◆ **What you are asked to do**: Please write out only the lines running from the one with "개인정보처리방침 (266, 2544)" through the last line of the listing, each exactly as given.

◆ **Data for this task**:
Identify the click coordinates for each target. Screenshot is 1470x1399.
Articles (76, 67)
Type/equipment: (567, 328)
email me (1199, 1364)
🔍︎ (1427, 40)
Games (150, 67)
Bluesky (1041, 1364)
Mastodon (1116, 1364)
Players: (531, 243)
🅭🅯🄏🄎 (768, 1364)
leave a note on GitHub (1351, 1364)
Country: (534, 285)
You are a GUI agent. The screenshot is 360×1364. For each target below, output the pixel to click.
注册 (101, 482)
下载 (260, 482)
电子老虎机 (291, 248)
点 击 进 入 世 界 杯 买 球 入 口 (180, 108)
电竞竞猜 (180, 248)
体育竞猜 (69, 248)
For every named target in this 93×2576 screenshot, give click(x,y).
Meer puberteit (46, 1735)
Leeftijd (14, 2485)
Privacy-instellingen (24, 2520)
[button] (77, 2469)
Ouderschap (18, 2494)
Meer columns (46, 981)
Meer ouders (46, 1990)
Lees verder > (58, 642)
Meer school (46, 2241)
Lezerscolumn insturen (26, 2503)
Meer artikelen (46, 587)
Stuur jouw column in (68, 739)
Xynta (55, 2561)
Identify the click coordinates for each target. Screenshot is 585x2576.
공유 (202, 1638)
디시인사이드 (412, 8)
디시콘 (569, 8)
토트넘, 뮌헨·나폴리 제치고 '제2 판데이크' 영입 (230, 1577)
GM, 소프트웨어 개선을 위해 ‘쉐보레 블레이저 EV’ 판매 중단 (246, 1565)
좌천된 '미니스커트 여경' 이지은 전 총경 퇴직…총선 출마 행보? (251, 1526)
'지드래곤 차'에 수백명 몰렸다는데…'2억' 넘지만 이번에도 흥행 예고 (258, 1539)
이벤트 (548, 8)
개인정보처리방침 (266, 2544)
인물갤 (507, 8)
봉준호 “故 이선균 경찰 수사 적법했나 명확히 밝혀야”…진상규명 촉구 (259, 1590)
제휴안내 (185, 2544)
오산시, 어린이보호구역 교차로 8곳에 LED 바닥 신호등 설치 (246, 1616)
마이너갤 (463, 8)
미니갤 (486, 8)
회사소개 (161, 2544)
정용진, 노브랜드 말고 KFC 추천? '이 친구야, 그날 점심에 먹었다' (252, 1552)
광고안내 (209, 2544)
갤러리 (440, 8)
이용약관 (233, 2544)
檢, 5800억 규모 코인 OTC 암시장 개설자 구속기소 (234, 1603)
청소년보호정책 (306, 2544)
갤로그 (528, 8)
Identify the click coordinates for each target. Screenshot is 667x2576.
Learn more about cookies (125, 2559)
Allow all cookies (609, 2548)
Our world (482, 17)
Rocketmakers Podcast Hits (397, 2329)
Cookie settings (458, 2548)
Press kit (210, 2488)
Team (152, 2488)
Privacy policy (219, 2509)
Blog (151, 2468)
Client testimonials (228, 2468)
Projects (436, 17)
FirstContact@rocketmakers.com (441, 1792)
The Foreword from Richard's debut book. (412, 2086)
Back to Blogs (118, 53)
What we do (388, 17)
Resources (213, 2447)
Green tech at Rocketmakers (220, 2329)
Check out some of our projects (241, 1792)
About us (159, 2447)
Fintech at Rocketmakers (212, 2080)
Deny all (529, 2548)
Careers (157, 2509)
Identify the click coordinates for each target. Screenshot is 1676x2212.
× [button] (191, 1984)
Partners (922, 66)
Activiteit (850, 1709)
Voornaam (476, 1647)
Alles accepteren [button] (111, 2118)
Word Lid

◆ **Response to the task**:
개인정보처리방침 (266, 2544)
인물갤 (507, 8)
봉준호 “故 이선균 경찰 수사 적법했나 명확히 밝혀야”…진상규명 촉구 (259, 1590)
제휴안내 (185, 2544)
오산시, 어린이보호구역 교차로 8곳에 LED 바닥 신호등 설치 (246, 1616)
마이너갤 (463, 8)
미니갤 (486, 8)
회사소개 (161, 2544)
정용진, 노브랜드 말고 KFC 추천? '이 친구야, 그날 점심에 먹었다' (252, 1552)
광고안내 (209, 2544)
갤러리 (440, 8)
이용약관 (233, 2544)
檢, 5800억 규모 코인 OTC 암시장 개설자 구속기소 (234, 1603)
청소년보호정책 (306, 2544)
갤로그 (528, 8)
Identify the click coordinates for each target. Screenshot is 667x2576.
Learn more about cookies (125, 2559)
Allow all cookies (609, 2548)
Our world (482, 17)
Rocketmakers Podcast Hits (397, 2329)
Cookie settings (458, 2548)
Press kit (210, 2488)
Team (152, 2488)
Privacy policy (219, 2509)
Blog (151, 2468)
Client testimonials (228, 2468)
Projects (436, 17)
FirstContact@rocketmakers.com (441, 1792)
The Foreword from Richard's debut book. (412, 2086)
Back to Blogs (118, 53)
What we do (388, 17)
Resources (213, 2447)
Green tech at Rocketmakers (220, 2329)
Check out some of our projects (241, 1792)
About us (159, 2447)
Fintech at Rocketmakers (212, 2080)
Deny all (529, 2548)
Careers (157, 2509)
Identify the click coordinates for each target. Screenshot is 1676x2212.
× [button] (191, 1984)
Partners (922, 66)
Activiteit (850, 1709)
Voornaam (476, 1647)
Alles accepteren [button] (111, 2118)
Word Lid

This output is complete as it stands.